Collected data entries:
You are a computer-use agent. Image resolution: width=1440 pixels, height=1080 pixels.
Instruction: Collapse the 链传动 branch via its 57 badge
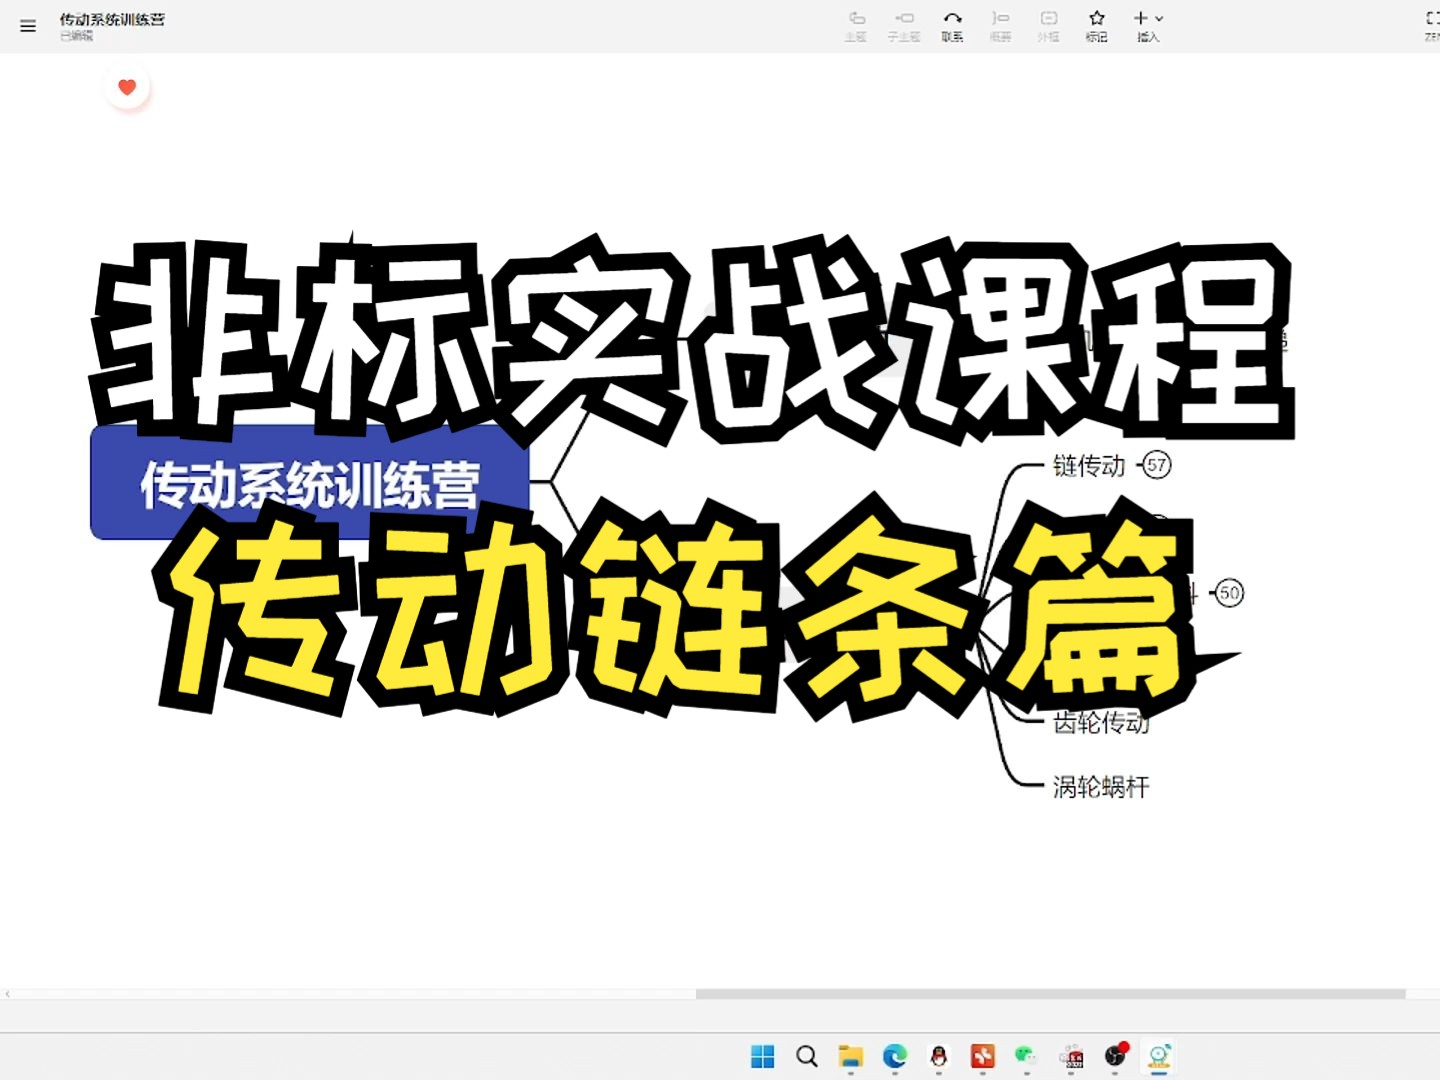click(x=1157, y=465)
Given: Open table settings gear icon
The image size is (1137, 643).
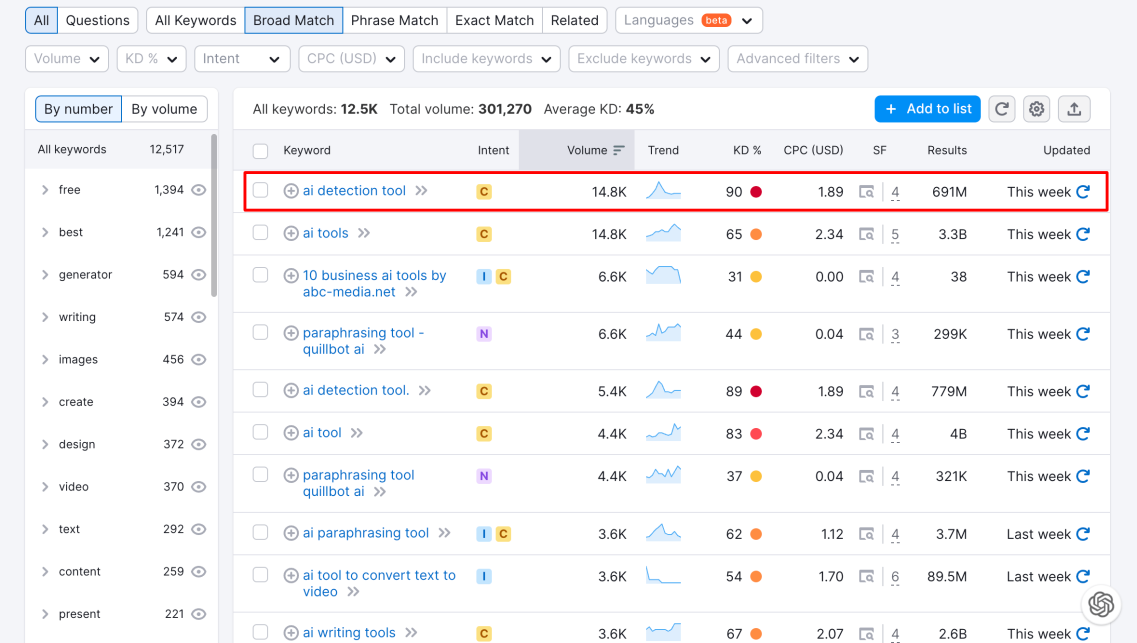Looking at the screenshot, I should point(1037,109).
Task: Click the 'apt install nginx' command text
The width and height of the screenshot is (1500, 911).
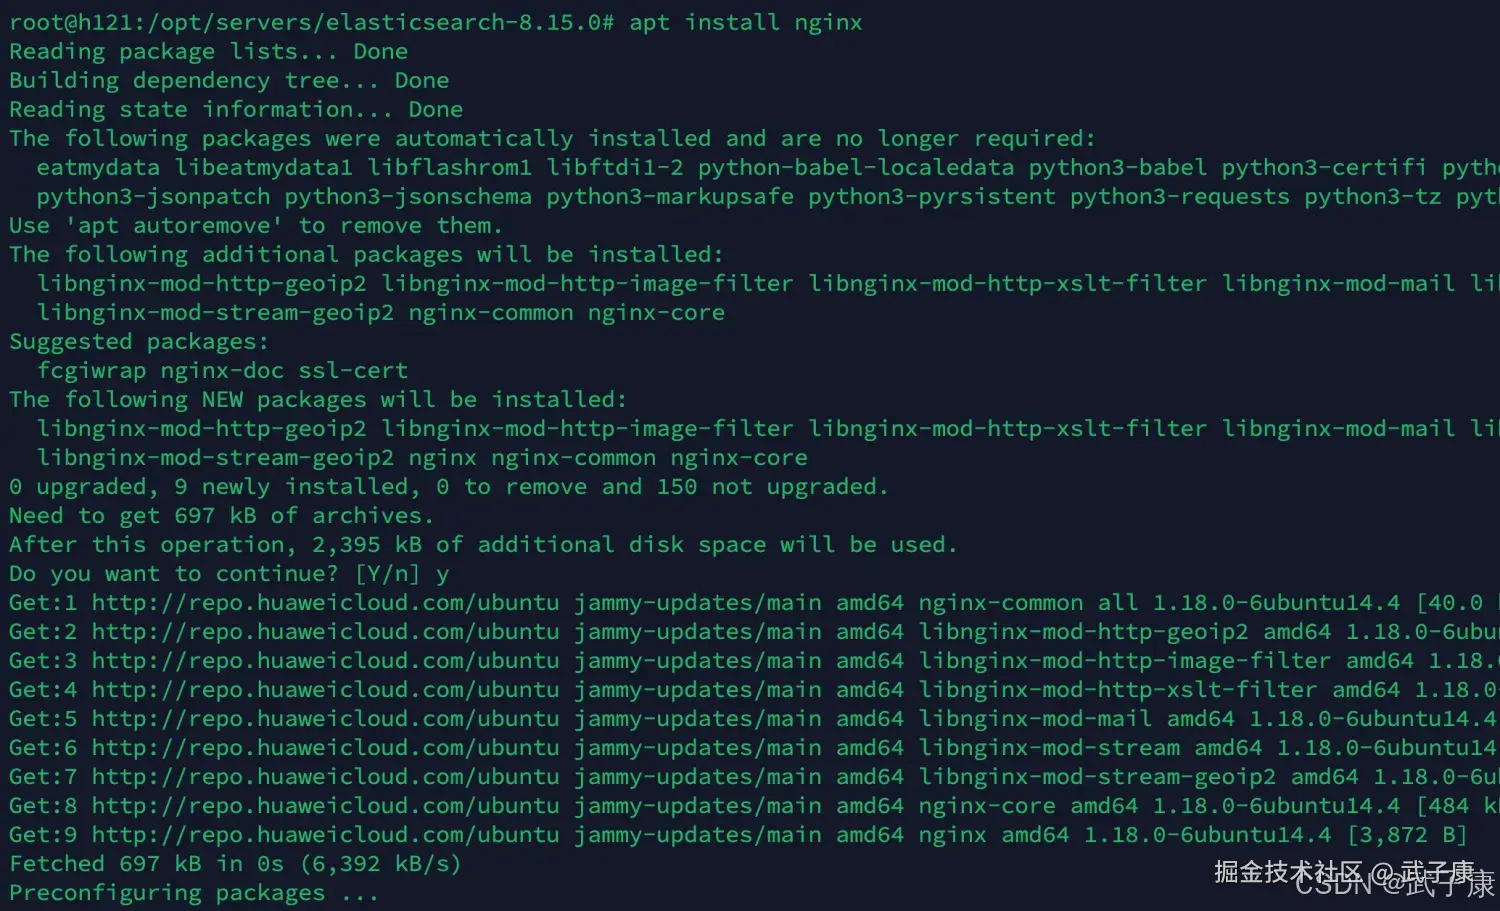Action: 745,22
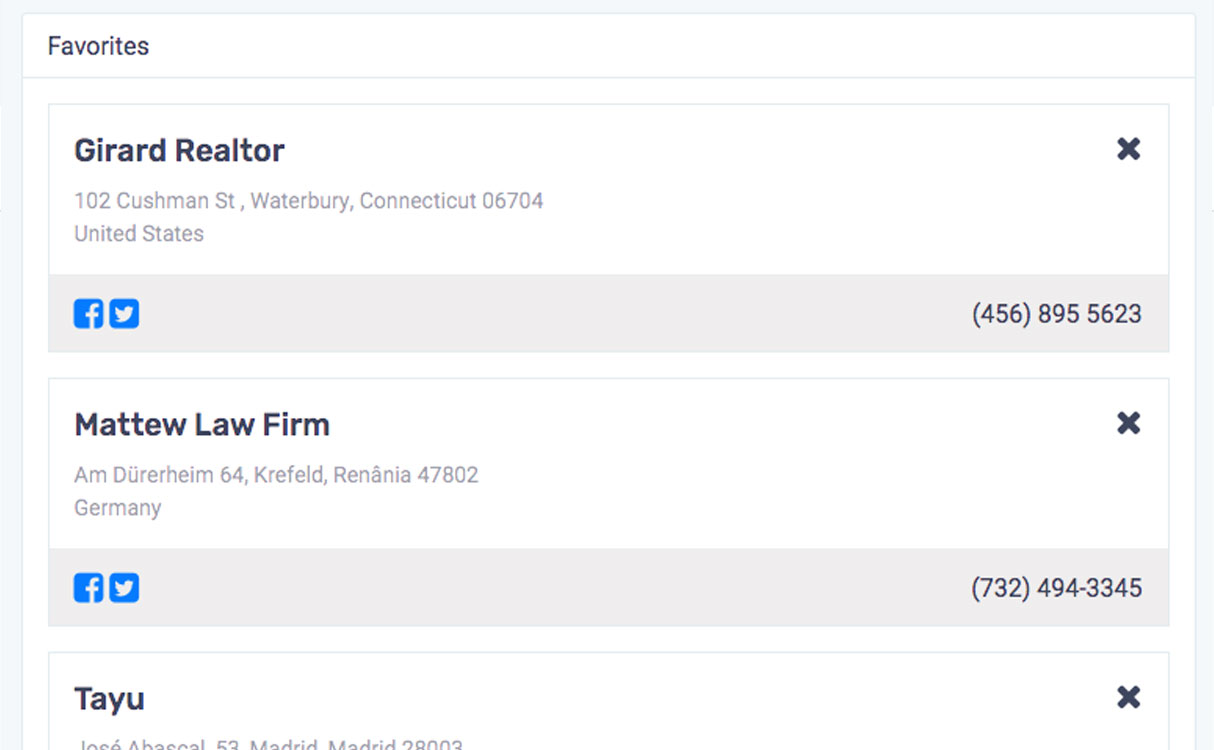The image size is (1214, 750).
Task: Open Mattew Law Firm's Twitter profile
Action: click(124, 588)
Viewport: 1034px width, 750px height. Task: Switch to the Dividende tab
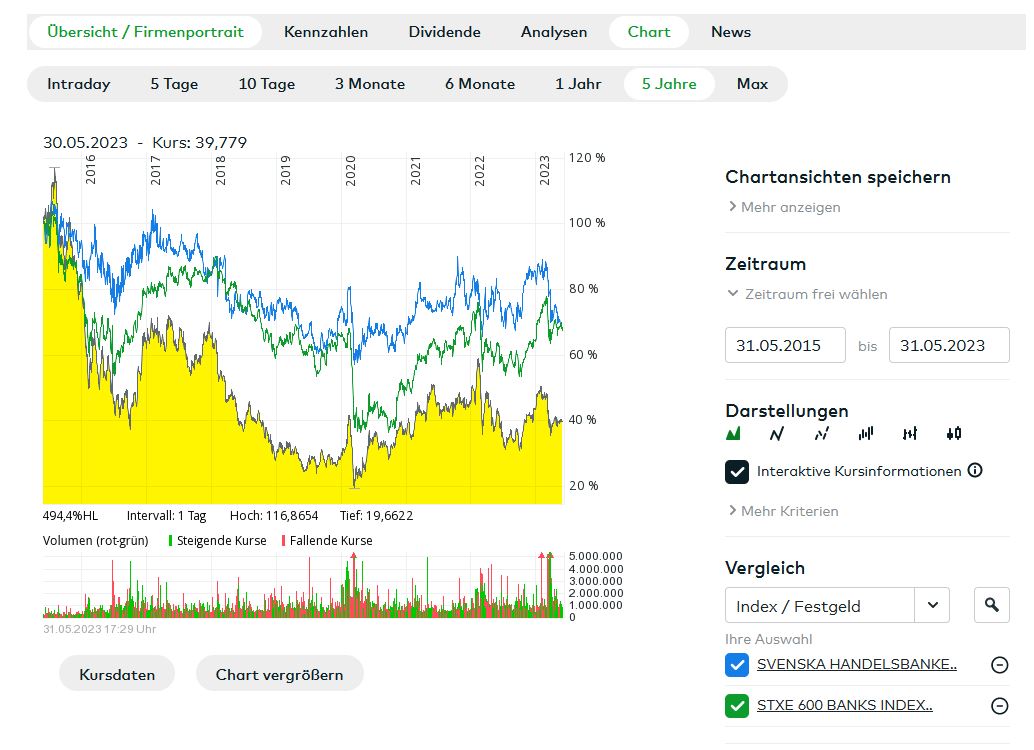pos(444,32)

What the exercise asks: Only the lines from the one containing "The width and" through the last line of the data belong in the copy, both included and reproduced exactly. Pictures do not.

Output for this task:
The width and height of the screenshot is (1500, 911).
Action: 745,22
The image size is (1214, 750).
Task: Open Mattew Law Firm's Twitter profile
Action: click(124, 588)
Viewport: 1034px width, 750px height. Task: Switch to the Dividende tab
pos(444,32)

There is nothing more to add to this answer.